--- Data extract Enclosed Below ---
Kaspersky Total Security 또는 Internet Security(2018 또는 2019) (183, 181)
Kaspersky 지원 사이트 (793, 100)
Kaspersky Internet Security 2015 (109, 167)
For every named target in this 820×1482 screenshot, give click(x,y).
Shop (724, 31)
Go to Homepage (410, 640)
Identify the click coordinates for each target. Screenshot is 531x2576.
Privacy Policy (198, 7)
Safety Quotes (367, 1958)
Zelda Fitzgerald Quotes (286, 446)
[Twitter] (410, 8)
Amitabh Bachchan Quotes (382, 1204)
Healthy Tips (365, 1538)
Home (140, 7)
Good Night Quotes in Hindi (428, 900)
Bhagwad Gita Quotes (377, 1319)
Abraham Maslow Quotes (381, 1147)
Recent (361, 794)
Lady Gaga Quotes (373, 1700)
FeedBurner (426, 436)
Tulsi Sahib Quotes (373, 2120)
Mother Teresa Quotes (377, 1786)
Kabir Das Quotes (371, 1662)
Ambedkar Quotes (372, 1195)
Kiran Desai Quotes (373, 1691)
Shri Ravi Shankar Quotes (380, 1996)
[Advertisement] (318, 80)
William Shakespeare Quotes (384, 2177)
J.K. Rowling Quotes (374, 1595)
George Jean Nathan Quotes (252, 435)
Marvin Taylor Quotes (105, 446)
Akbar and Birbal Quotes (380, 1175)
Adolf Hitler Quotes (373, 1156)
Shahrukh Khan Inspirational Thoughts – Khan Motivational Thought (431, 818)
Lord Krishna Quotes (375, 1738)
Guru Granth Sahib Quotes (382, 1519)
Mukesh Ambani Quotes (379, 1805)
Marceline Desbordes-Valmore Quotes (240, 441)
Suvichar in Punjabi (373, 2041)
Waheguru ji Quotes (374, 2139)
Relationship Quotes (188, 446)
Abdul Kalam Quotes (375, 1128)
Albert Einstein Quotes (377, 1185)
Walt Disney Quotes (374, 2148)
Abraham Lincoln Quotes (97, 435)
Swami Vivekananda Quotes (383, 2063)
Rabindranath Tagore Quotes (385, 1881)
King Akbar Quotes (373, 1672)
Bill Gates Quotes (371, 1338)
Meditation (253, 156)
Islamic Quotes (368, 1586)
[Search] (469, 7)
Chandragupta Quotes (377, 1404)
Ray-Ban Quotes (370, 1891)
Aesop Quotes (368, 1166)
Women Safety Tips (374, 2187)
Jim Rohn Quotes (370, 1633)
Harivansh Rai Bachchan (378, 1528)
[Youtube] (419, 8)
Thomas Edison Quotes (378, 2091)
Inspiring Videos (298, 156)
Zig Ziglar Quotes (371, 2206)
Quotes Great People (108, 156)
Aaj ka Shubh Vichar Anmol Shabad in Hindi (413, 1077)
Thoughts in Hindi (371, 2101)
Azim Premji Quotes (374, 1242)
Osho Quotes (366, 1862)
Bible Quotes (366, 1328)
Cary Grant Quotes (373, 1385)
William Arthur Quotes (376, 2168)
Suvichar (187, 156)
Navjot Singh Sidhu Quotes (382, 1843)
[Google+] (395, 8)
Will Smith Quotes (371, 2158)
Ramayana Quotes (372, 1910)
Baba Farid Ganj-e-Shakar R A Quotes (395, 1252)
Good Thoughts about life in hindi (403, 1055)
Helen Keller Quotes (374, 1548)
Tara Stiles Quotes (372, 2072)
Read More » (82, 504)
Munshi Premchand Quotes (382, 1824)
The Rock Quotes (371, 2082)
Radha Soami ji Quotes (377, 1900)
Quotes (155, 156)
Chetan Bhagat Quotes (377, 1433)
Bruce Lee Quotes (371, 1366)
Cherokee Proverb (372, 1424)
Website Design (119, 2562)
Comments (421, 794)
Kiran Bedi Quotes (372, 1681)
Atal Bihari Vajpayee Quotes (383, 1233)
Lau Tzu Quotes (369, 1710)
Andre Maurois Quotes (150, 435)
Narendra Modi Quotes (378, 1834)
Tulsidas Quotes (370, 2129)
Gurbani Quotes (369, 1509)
--- End of Enclosed Data extract ---
## Instructions for the task
Where does "Kaspersky" appear in the records above? Copy every line that has it.

## Result
Kaspersky Total Security 또는 Internet Security(2018 또는 2019) (183, 181)
Kaspersky 지원 사이트 (793, 100)
Kaspersky Internet Security 2015 (109, 167)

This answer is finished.